31 Dec, 2009

Guide on GUIDs

Posted by Bhavin Turakhia

One of the seemingly trivial yet daunting challenges to scaling a datastore is the prevalence of auto-increment IDs to represent unique records in a database. Since any scaling involves horizontal partitioning of data, thus distributing inserts, how does one ensure uniqueness with respect to generation of IDs on these independent machines. One replacement method is using GUIDs (or UUIDs) which is nothing more than a randomly generated 128 bit number (there are various methods of generating one).

The uniqueness guarantee comes from the extremely low probability of two randomly generated 128 bit numbers ever colliding. Just to give you a sense of the size of the space - If a computer was to generate a new GUID every milli second, it would take 10790283070806014188970529154.99 years to generate all GUIDs.
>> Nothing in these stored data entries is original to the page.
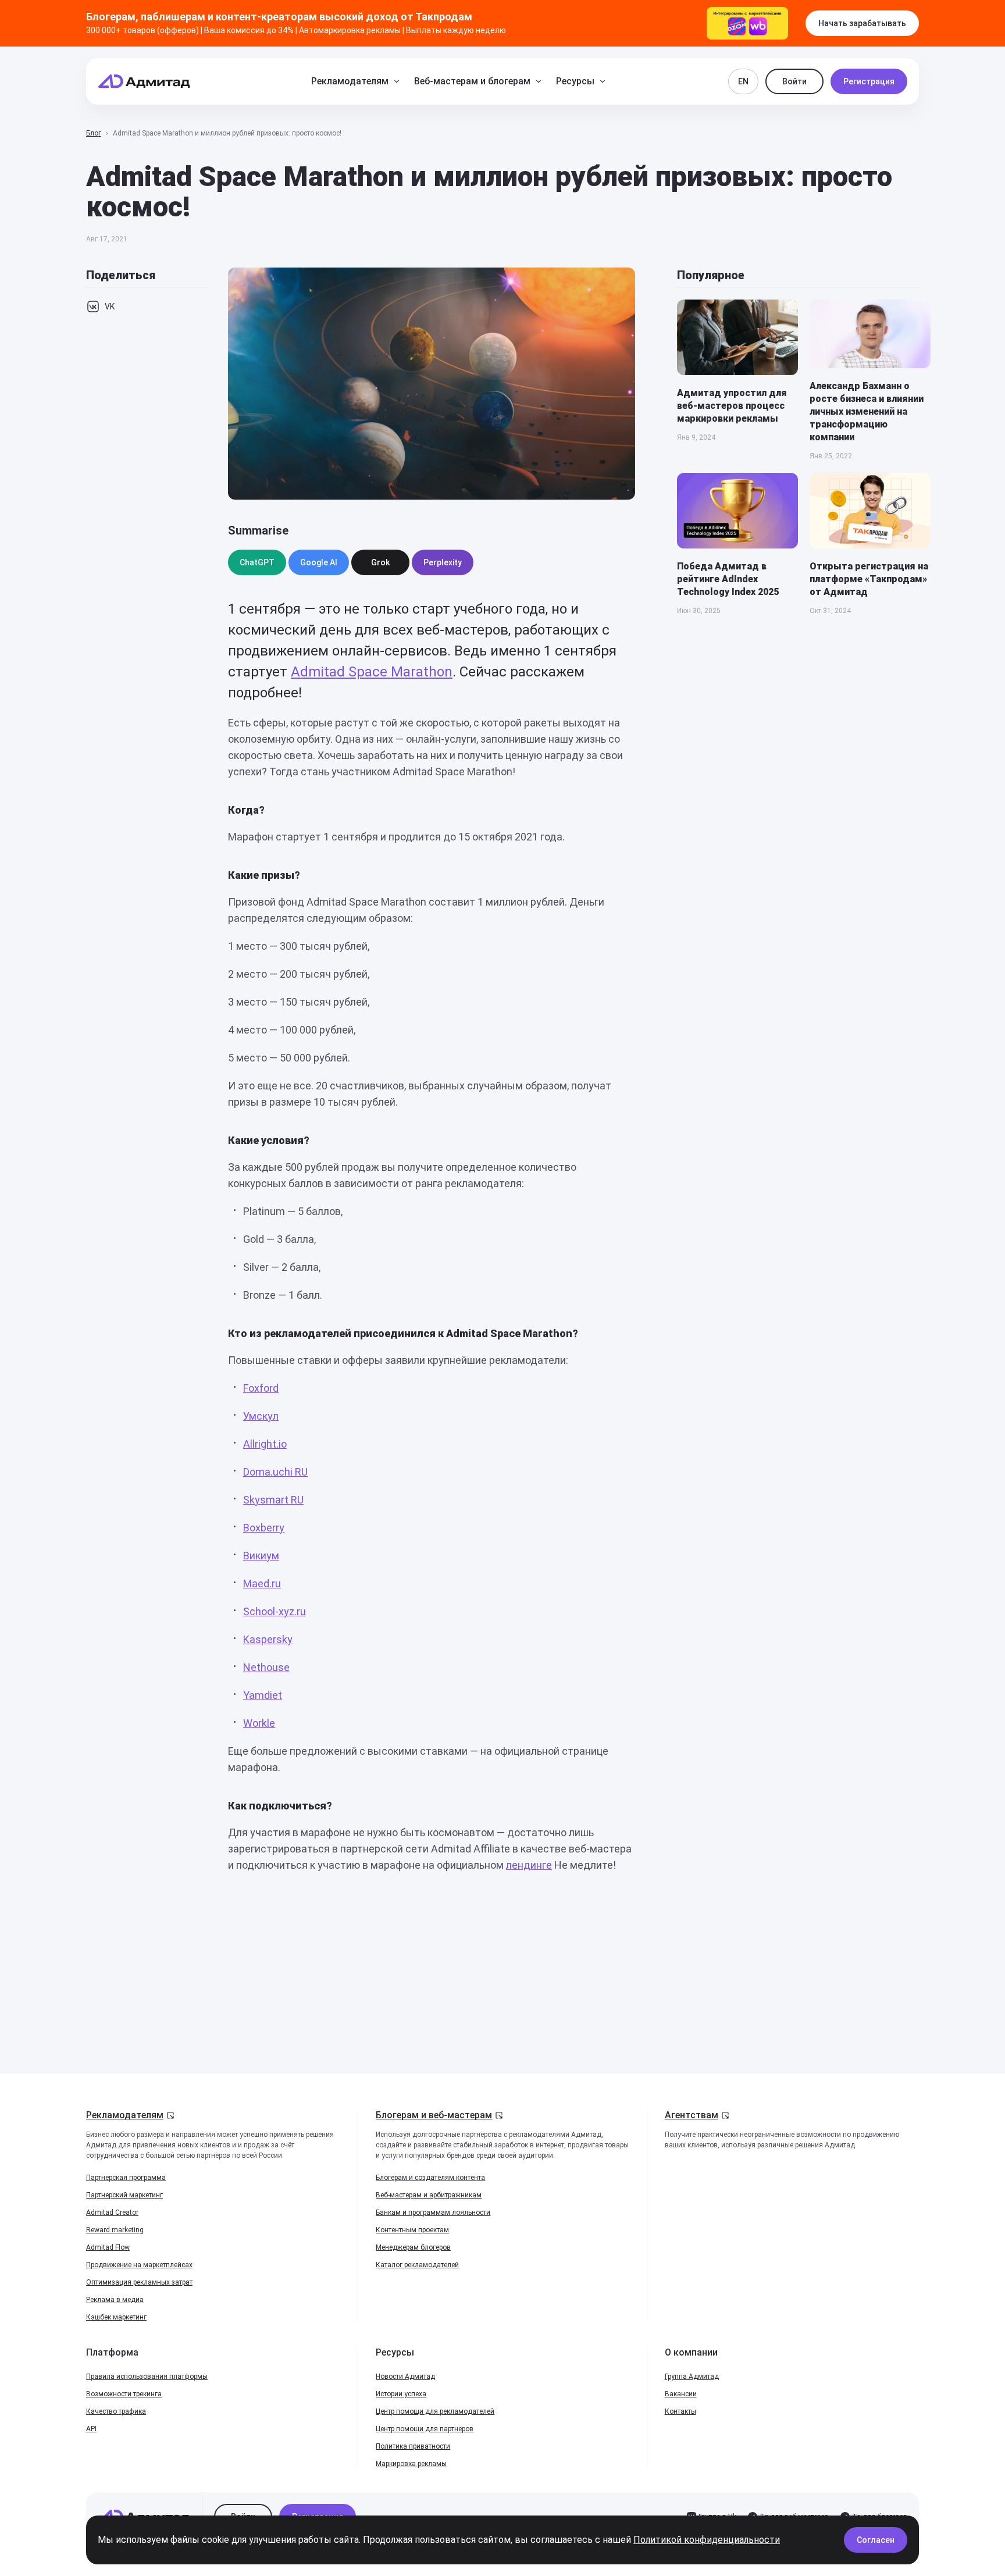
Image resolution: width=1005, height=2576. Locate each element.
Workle (259, 1723)
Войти (794, 81)
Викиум (261, 1555)
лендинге (529, 1865)
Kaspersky (268, 1639)
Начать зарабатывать (862, 23)
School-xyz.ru (274, 1611)
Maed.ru (262, 1583)
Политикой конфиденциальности (706, 2539)
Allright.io (265, 1444)
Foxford (261, 1388)
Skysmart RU (273, 1500)
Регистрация (868, 81)
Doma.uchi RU (275, 1472)
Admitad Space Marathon (371, 672)
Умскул (261, 1416)
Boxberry (263, 1528)
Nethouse (266, 1667)
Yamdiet (262, 1695)
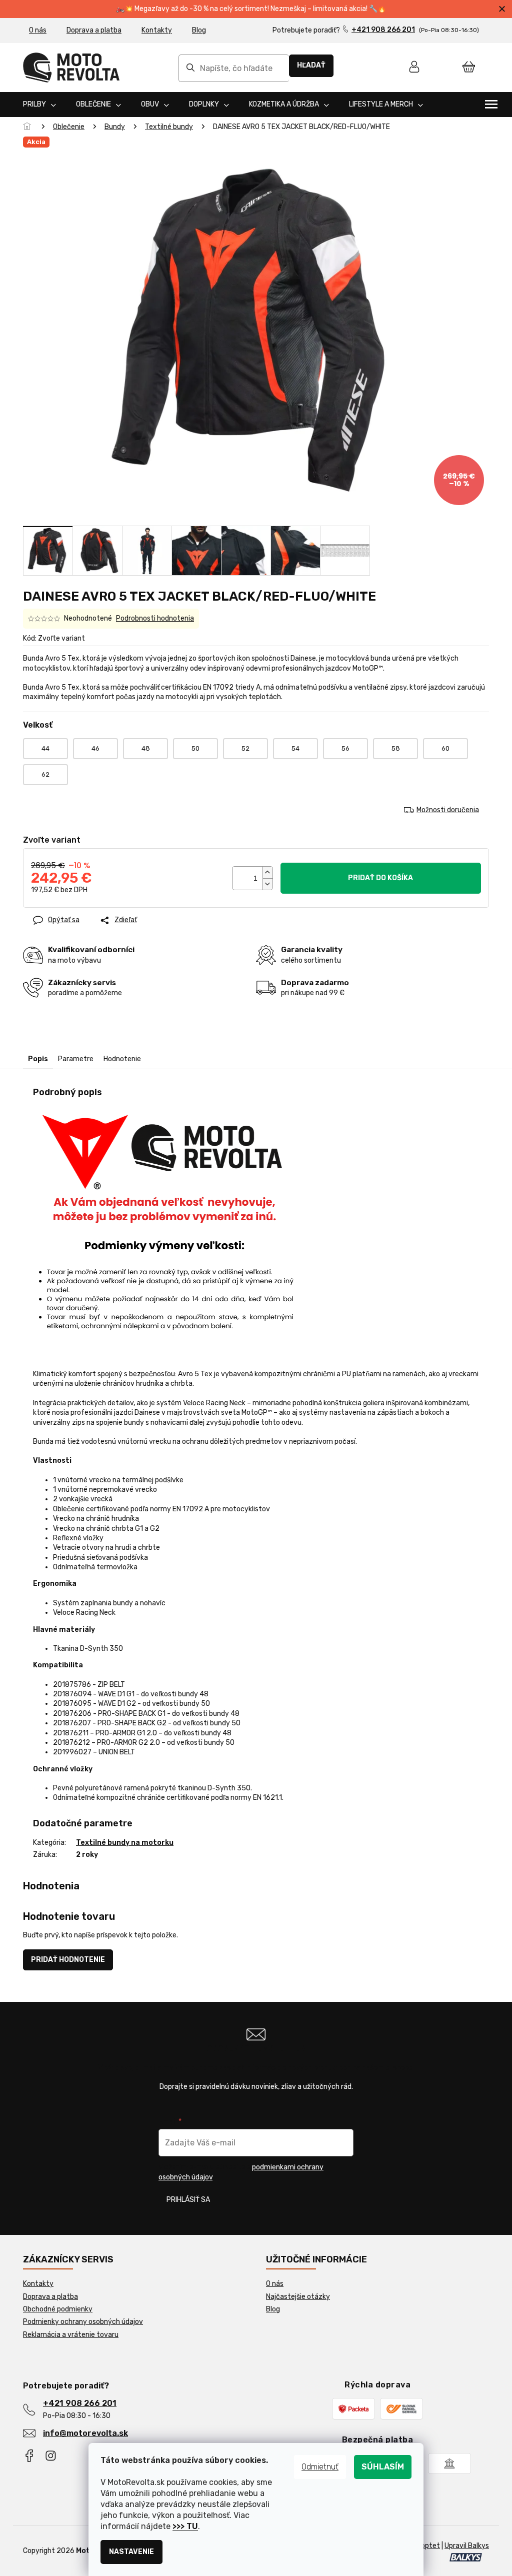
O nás (37, 30)
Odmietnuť (320, 2466)
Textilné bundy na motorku (125, 1842)
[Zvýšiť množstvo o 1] (267, 872)
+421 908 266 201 (79, 2403)
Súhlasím (383, 2466)
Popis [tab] (38, 1059)
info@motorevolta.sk (85, 2433)
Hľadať (311, 65)
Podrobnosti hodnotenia (155, 618)
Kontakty (157, 30)
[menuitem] (39, 104)
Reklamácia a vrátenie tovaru (70, 2334)
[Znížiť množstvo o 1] (267, 884)
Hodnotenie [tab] (122, 1059)
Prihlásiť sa (188, 2199)
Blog (199, 30)
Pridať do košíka (380, 878)
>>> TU (185, 2526)
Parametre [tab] (76, 1059)
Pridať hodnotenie (68, 1959)
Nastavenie (131, 2551)
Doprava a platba (94, 30)
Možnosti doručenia (447, 810)
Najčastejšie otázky (298, 2296)
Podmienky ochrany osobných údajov (83, 2321)
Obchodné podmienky (57, 2309)
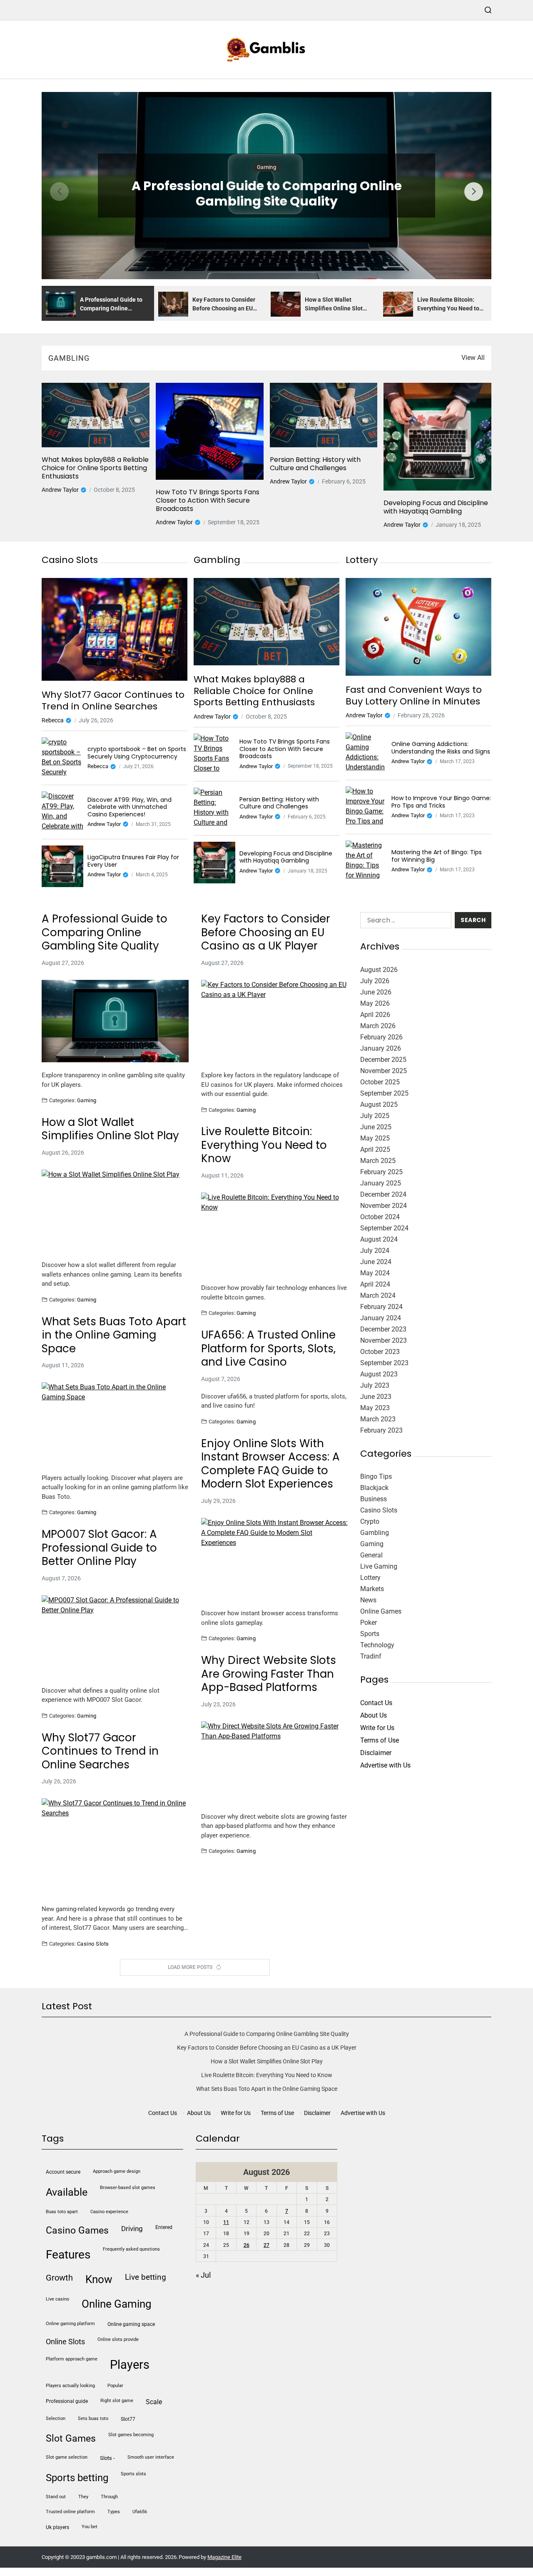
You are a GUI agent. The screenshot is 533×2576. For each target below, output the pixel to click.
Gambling (374, 1533)
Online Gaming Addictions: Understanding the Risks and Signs (440, 748)
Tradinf (370, 1656)
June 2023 (375, 1397)
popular (115, 2385)
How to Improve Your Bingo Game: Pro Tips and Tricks (441, 802)
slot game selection (66, 2457)
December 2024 (383, 1194)
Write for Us (377, 1728)
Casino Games (77, 2230)
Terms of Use (379, 1740)
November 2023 (383, 1340)
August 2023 (379, 1374)
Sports (369, 1634)
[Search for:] (404, 922)
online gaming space (131, 2324)
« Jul (203, 2275)
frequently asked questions (131, 2249)
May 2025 (375, 1138)
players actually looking (70, 2385)
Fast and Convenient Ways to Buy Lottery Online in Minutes (414, 695)
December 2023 (383, 1329)
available (66, 2192)
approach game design (116, 2171)
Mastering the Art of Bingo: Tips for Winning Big (436, 856)
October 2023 (380, 1352)
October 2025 (380, 1082)
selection (55, 2418)
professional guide (67, 2401)
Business (373, 1499)
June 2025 (375, 1127)
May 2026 (375, 1003)
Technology (377, 1645)
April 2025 (375, 1149)
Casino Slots (93, 1943)
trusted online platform (70, 2511)
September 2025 (384, 1093)
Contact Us (376, 1703)
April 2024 (375, 1284)
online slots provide (118, 2339)
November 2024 (383, 1206)
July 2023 (374, 1385)
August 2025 (379, 1104)
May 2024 (375, 1273)
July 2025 (374, 1116)
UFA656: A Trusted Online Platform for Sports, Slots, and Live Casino (268, 1348)
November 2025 (383, 1071)
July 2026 (374, 981)
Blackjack (374, 1488)
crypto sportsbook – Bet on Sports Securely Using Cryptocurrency (136, 753)
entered (163, 2227)
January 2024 (380, 1318)
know (98, 2279)
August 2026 (379, 970)
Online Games (380, 1611)
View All (473, 358)
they (83, 2496)
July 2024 (374, 1251)
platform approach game (71, 2359)
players (129, 2365)
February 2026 (381, 1037)
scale (154, 2402)
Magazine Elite (224, 2557)
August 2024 (379, 1239)
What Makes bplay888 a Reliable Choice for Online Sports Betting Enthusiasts (95, 468)
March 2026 (378, 1026)
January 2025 (380, 1183)
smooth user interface (150, 2457)
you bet (89, 2526)
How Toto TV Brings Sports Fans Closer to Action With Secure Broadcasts (207, 500)
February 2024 (381, 1307)
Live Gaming (378, 1566)
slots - (107, 2458)
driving (132, 2228)
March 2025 (378, 1161)
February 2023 (381, 1430)
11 (226, 2222)
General (371, 1555)
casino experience (109, 2211)
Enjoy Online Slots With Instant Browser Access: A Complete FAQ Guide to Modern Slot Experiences (270, 1464)
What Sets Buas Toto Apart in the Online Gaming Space (114, 1335)
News (368, 1600)
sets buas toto (93, 2418)
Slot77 (128, 2419)
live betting (145, 2277)
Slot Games (71, 2438)
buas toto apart (62, 2211)
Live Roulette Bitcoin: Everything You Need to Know (264, 1145)
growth (59, 2278)
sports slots (133, 2474)
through (109, 2496)
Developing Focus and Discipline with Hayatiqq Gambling (436, 507)
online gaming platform (70, 2323)
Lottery (370, 1578)
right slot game (116, 2400)
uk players (57, 2527)
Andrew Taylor (60, 489)
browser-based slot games (127, 2187)
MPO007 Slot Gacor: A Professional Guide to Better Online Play (99, 1547)
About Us (373, 1715)
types (113, 2511)
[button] (473, 191)
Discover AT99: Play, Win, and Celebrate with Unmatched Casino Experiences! (129, 807)
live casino (57, 2299)
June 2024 (375, 1262)
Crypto (369, 1521)
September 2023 (384, 1363)
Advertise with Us (385, 1765)
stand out (56, 2496)
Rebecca (53, 720)
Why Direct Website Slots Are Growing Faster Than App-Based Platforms (268, 1674)
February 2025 (381, 1172)
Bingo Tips (376, 1476)
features (68, 2254)
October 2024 (380, 1217)
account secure (63, 2172)
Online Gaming (117, 2304)
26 (246, 2245)
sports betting (77, 2478)
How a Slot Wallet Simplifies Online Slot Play (110, 1129)
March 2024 (378, 1295)
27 (266, 2245)
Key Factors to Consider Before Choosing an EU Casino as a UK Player (265, 932)
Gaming (266, 167)
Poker (368, 1622)
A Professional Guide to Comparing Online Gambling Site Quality (267, 193)
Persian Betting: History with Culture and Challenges (315, 464)
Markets (372, 1589)
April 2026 (375, 1015)
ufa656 (139, 2511)
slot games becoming (131, 2434)
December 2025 (383, 1060)
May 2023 (375, 1408)
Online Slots (65, 2341)
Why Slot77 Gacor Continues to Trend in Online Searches (113, 700)
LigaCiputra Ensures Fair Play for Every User (133, 861)
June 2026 (375, 992)
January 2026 (380, 1048)
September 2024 (384, 1228)
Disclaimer (375, 1753)
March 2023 (378, 1419)
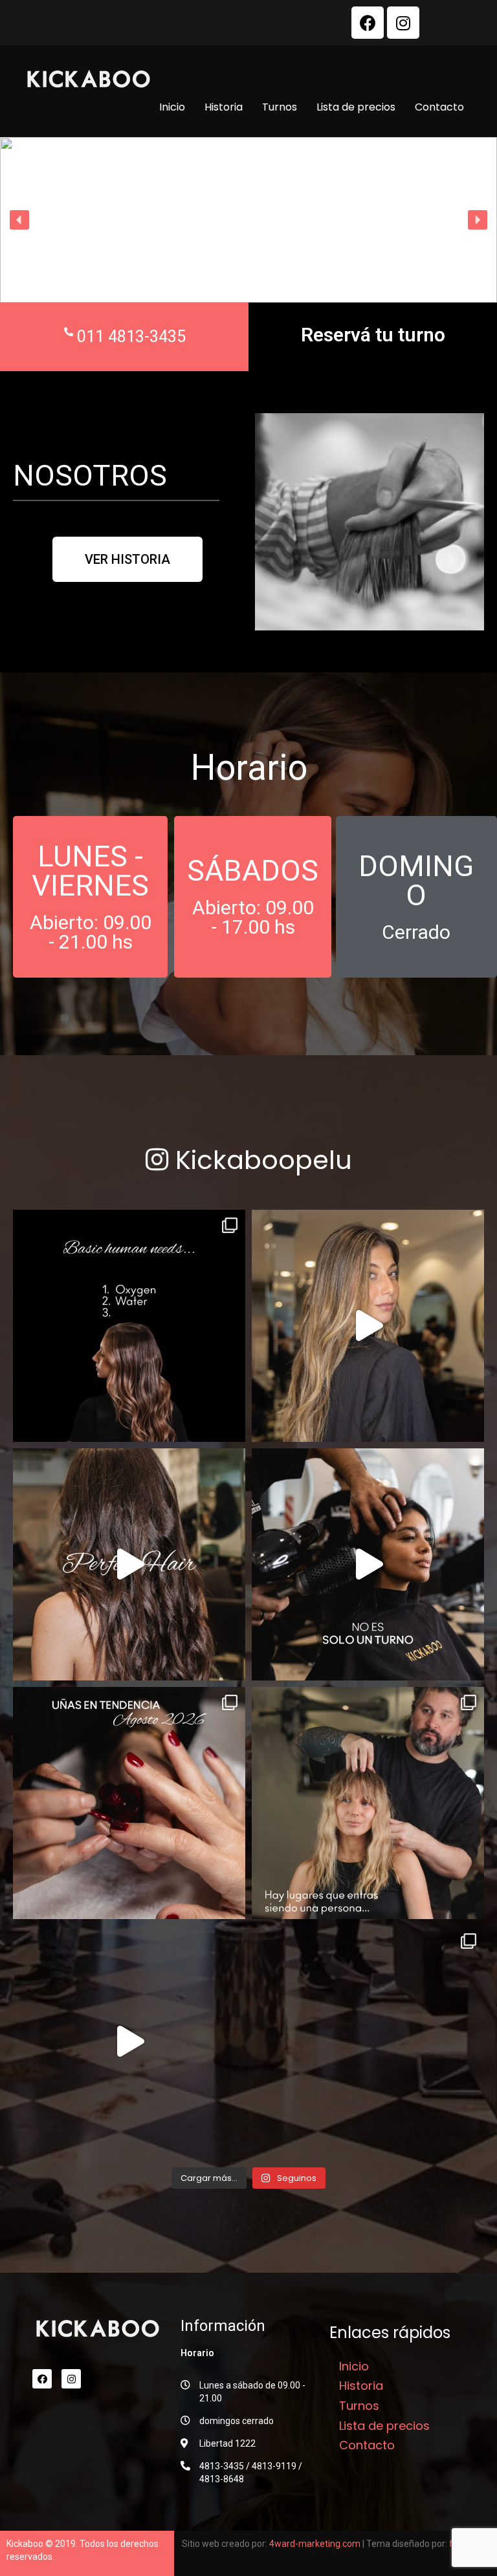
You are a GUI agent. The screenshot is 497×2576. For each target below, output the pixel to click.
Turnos (279, 107)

That is roughly 83 million billion times the estimated age of the universe.

Is a GUID truly unique

Mathematically speaking no. Since the GUID space consists of 2^128 possibilities, one cannot generate 2^128+1 unique GUIDs. Since the time taken to generate all combinations is so high the probability of a potential collision however within an application space is quite low. However this probability increases as the space of generated GUIDs increase, due to the birthday paradox. As per the birthday paradox in a sample set of n values from a total space of s, the probability that there is atleast one collision is given by the formula – P =  (s! / s^n * (s-n)!).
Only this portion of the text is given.